Action item → Your job is to retype the records exactly while dropping every picture.

Material provided →

Content starts

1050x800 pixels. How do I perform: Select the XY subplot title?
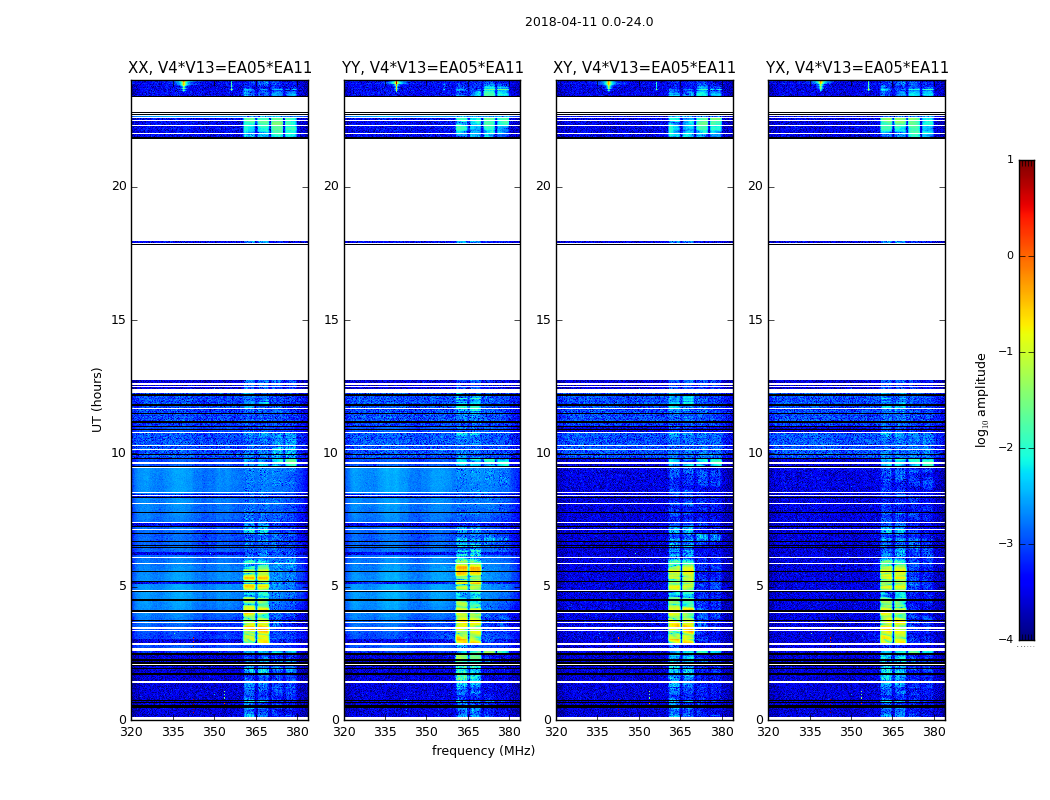[645, 68]
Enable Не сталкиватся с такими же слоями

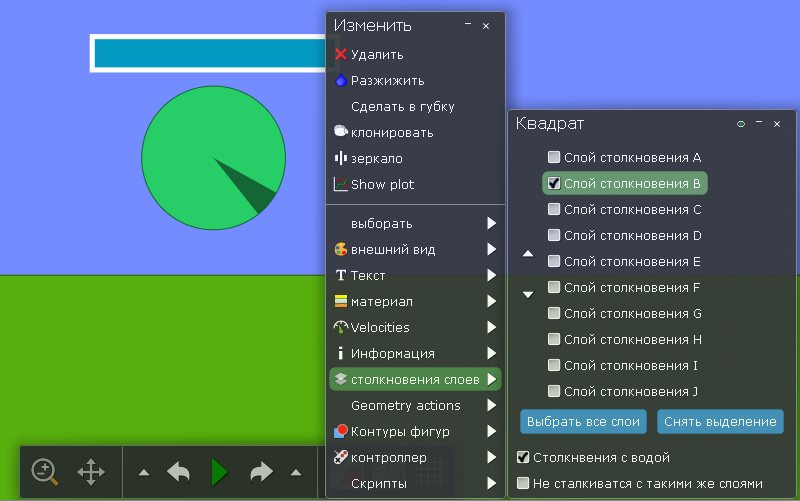[523, 484]
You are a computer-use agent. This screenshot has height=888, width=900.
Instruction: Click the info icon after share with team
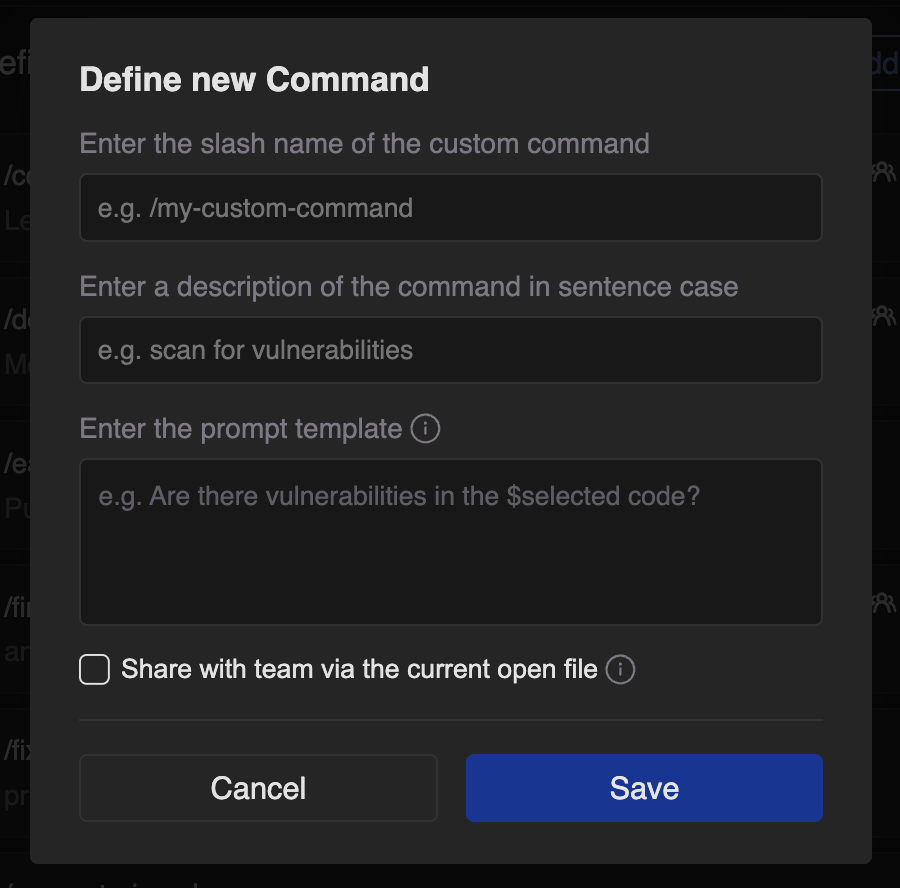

Content ends

Solution →
1050x800 pixels. How do I perform: Select the XY subplot title?
[645, 68]
Enable Не сталкиватся с такими же слоями

[523, 484]
You are a computer-use agent. This screenshot has height=888, width=900.
Instruction: Click the info icon after share with team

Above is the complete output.